The oldest line of Yōshin-ryū (楊心流) is probably the school founded by Nakamura Sakyōdayū Yoshikuni around 1610, and is often referred to as Yōshin Koryū (楊心古流). Nakamura later changed his name to Miura Yōshin (三浦 楊心), and this school may also be referred to as Miura-ryū (三浦流), or Miura Yōshin-ryū (三浦楊心流). This line has a historical connection to the Takeda family through the founder's grandfather, Nakamura Yorifusa. Yorifusa was a retainer of the Koshu Takeda who founded a school of jujutsu called Taiyo ryu. Yoshin Koryu was founded by Nakamura Yoshikuni in Nagasaki after being driven from Takeda lands by Tokugawa Ieyasu. It is stated that Yoshin Koryu was a mixture of Taiyo ryu and knowledge gained by Yoshikuni’s exposure to Chinese martial arts and medicine, knowledge gained while living in Nagasaki and in nearby Miura village.

==History==

An area of confusion concerning this school is its founding in Nagasaki, where the more ubiquitous school using the name of Yōshin-ryū (Akiyama line) and another school named Miura ryu was founded. This other Miura ryu was founded by Miura Yojuiemon of the Fukuno ryu jujutsu lineages. This school was reportedly influenced by the Chinese martial artist and scholar, Chin Genpin. It is possible there was cross pollination between all these schools that all reportedly were in existence in Nagasaki in the first half of the 17th century.

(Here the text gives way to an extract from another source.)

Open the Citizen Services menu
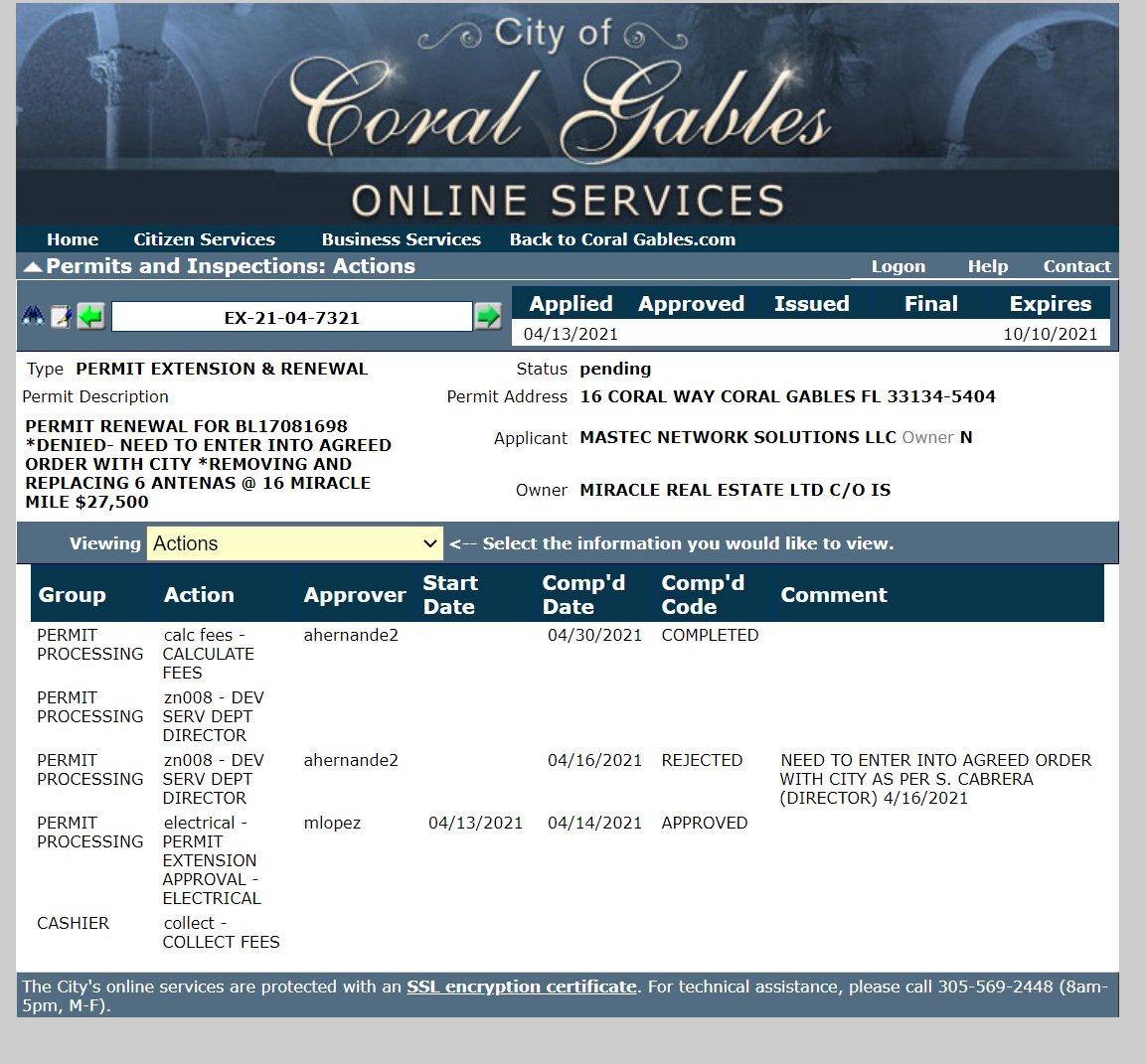The height and width of the screenshot is (1064, 1146). click(x=204, y=239)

This school survived 11 generations. Hikosuke Totsuka was a celebrated master, creating the Totsuka-ha lineage. The last fully licensed actively teaching instructor of Yoshin Koryu ryu jujutsu, however, was Kanaya Motoyoshi, son of Kanaya Motojuro who died in the early 20th century. With his death the Yoshin Koryu jujutsu school lost transmission and no longer exists. Densho were apparently passed on to a 12th generation headmaster but the waza are no longer practiced.

The various names used for this school:

Yoshin Koryu, Miura Yoshin ryu, Miura ryu, Yoshin ryu, and Totsuka ha Yoshin ryu.

Schools influenced by Yoshin Koryu:

Tenshin Yoshin ryu, Shindo Yoshin ryu, Takamura ha Shindo Yoshin ryu, and Kodokan Judo.